Sunday, February 9, 2020

Living from Overflow

As I read over my weekly notes this morning one idea rose to the surface.  That idea is that our self-sacrifice should come from fullness.  Here these words from L. William Countryman's book, Living on the Border of the Holy after he dispels the value of martyr or co-dependent self-sacrifice:

"That is not to deny the reality or the value of genuinely self-giving love, generosity, and altruism.  It exists, and when we find ourselves in its presence, we are moved with wonder that this splendor could be a part of human existence.  This is the kind of self-sacrifice that flows from a sense of great fullness, of having riches to share-riches of energy, wisdom, property, even life itself.  It is not pale, helpless, or self-pitying, but impresses us with its vitality and openhandedness."
As I sat reflecting on such an wonderful idea, and of course wanting to experience this kind of giving in my own life, I thought of the old hymn  "Spirit of the Living God" and looked up the lyrics of the chorus:

"Spirit of the living God, fall fresh on me.
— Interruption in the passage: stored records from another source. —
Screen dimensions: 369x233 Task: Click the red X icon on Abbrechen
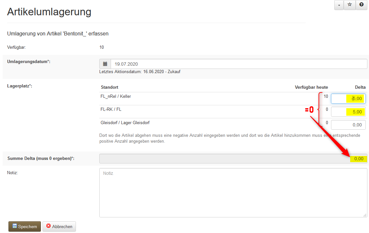pos(49,226)
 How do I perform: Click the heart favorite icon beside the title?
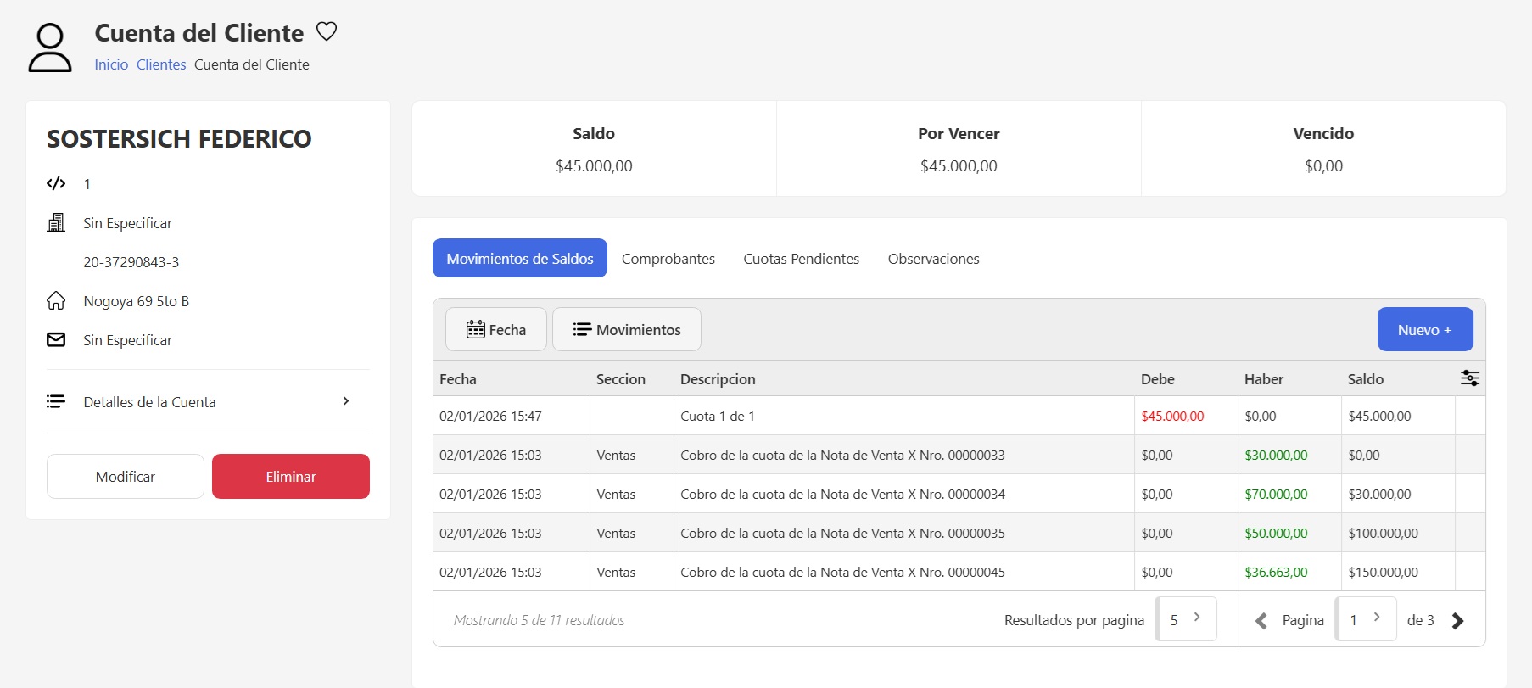click(327, 31)
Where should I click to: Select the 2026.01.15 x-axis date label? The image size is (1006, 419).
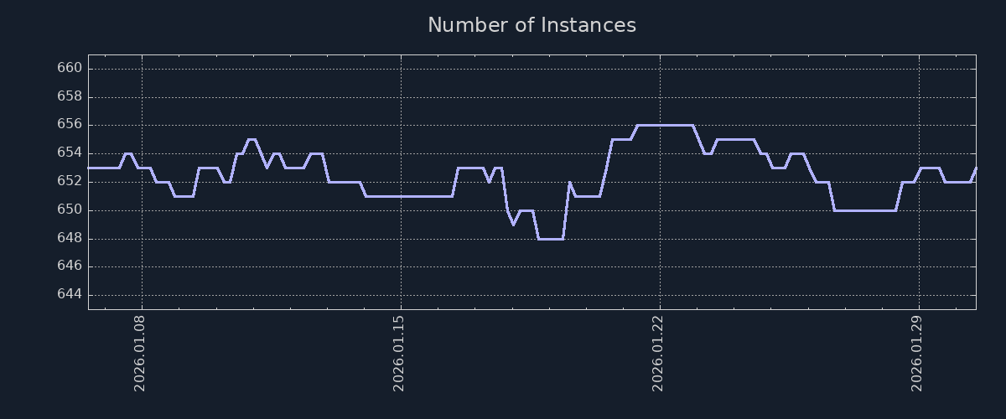click(400, 353)
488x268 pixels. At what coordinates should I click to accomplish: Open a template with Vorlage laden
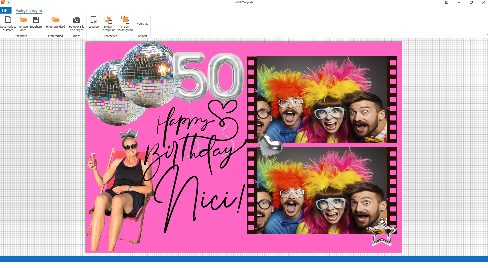click(x=23, y=20)
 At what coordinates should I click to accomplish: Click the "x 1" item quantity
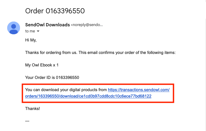56,65

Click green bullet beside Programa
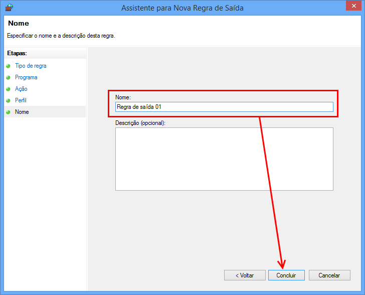point(8,77)
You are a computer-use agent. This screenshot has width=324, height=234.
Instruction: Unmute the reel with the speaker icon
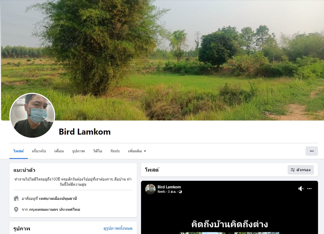click(x=301, y=189)
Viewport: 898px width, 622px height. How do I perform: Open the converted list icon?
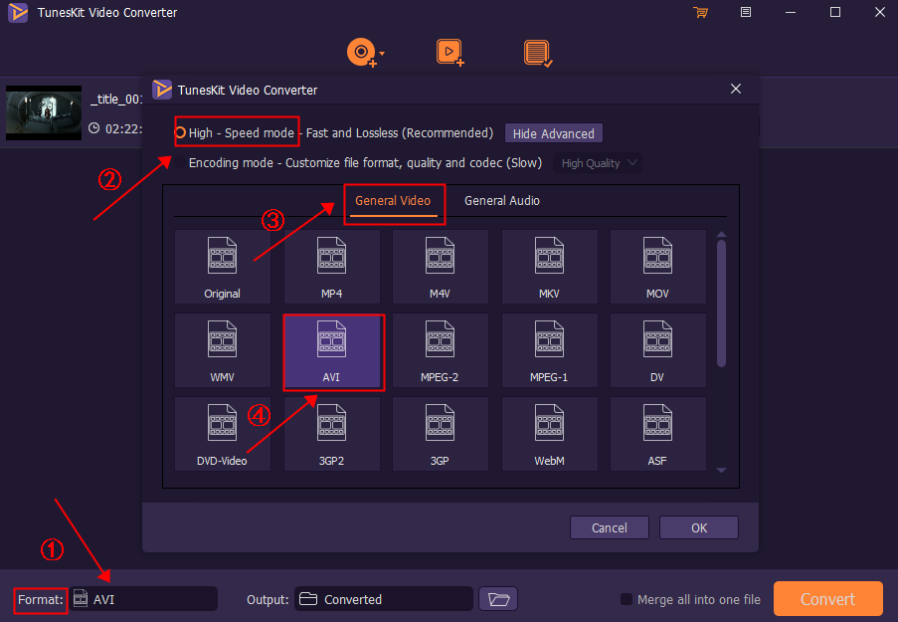pyautogui.click(x=538, y=52)
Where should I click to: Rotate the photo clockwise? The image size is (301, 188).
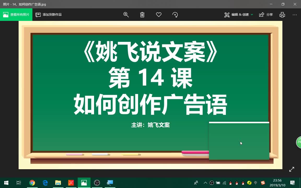click(x=175, y=15)
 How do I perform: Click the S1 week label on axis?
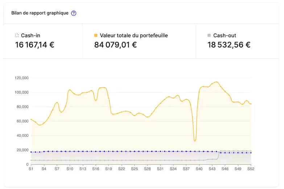31,169
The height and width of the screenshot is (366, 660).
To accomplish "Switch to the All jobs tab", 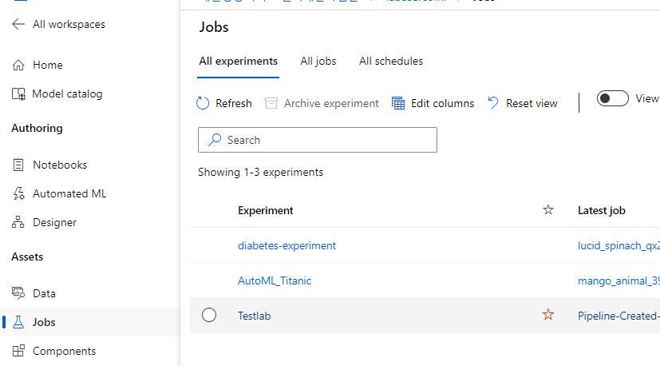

Spirit of the living God, fall fresh on me.  Melt me, mold me, fill me, use me.  Spirit of the Living God fall fresh on me."

I thought about Jesus and how he left the riches of heaven to come to earth.  Did he not lose in a sense his place next to the Father (melt me), and become a man (mold me), determined to do the Father's will (fill me), and walk on the earth doing good to all (use me).  Surely the self-sacrifice of Jesus was of the healthy type Countryman talks of. 

This week I had an awesome opportunity to spend time with a younger woman I have known since she was in utero.   I could recognize during our conversation that I wasn't just shooting from the hip, the conversation overflowed from a fullness of the life I have lived.  You can't plan out conversations like this.  It overflowed the borders of my soul and yet I left her house all the more overflowing.  I thanked her for the life-giving conversation.

In contrast I had a woman over this week who is about my age.  She told me of growing up in a Christian home and going to church each week.  And yet, there was no overflow of God into her home life.  How I'd describe it is God was tacked onto life but did not pervade life.  And today that woman wants nothing to do with religion. 

My conclusion of thought for this post is this:  Keep reading, keep thinking, keep getting with people, keep asking God to melt you, mold you, fill you, and use you.  You will overflow with Him to others. 

I want this to be happening all the time, don't you?